Objective 1
In the Tuscany travel text, what stands between the sofas and the bar in the hotel lobby?

Excerpt to read
Tuscany and Beyond
Summertime in Tuscany, and the livin' is easy. We are taking it easy as well. No sense in pushing things. In fact, we are pushing nothing. One day in fact, we spend in and around the hotel. It's not exactly a torture. Our hotel is, after all, a former palace. It's the Palazzo of Cardinale Rovere who went on to become a pope. So, while merely a cardinal, he had this magnificent stone mansion, outbuildings and grounds. We are staying in what might have been a former granary, now carved into two beautiful stone-floored rooms. Throughout the place, the ancient features pop out of the modern. In the lobby, a spiral fluted marble column rises between the sofas and the bar. In the main hallway, the plaster wall disappears here and there to give you a shot of the original stone. It's a magnificent restoration. Even the marble swimming pool looks as though it might have been part of the cardinal's original setup.

Task data
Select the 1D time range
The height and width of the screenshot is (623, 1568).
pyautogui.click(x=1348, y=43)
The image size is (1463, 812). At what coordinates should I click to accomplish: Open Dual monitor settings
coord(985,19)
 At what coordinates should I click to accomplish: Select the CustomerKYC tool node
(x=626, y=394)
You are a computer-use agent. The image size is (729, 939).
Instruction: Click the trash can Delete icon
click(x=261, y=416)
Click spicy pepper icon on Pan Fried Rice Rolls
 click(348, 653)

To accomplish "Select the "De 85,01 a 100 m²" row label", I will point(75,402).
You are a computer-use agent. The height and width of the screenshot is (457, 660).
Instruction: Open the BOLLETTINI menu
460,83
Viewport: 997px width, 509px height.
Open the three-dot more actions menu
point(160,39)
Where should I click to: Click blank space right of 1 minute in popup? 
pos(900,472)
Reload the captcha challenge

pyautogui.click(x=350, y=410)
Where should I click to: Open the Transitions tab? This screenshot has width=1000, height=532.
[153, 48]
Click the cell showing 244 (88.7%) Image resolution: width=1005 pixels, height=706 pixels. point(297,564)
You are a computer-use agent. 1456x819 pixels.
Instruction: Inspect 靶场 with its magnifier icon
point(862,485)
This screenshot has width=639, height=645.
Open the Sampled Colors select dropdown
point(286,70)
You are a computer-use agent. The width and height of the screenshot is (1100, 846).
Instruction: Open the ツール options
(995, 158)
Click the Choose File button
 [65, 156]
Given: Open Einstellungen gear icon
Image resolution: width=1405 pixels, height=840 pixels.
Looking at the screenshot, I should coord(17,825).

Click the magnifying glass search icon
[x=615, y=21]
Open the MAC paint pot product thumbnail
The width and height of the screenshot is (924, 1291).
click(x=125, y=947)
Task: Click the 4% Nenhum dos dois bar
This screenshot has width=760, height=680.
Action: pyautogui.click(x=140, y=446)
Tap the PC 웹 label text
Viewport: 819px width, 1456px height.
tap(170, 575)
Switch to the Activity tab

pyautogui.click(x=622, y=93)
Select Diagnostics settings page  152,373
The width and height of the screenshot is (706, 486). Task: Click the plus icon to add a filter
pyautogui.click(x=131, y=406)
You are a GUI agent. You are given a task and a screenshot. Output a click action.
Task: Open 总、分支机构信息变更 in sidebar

Objective 2
Extract every line of the records that contains the string "point", matching case exactly.

Exercise response 1
A spiral fluted marble column.

Exercise response 2
To accomplish "Select the "De 85,01 a 100 m²" row label", I will point(75,402).
point(160,39)
Click the cell showing 244 (88.7%) Image resolution: width=1005 pixels, height=706 pixels. point(297,564)
point(862,485)
point(286,70)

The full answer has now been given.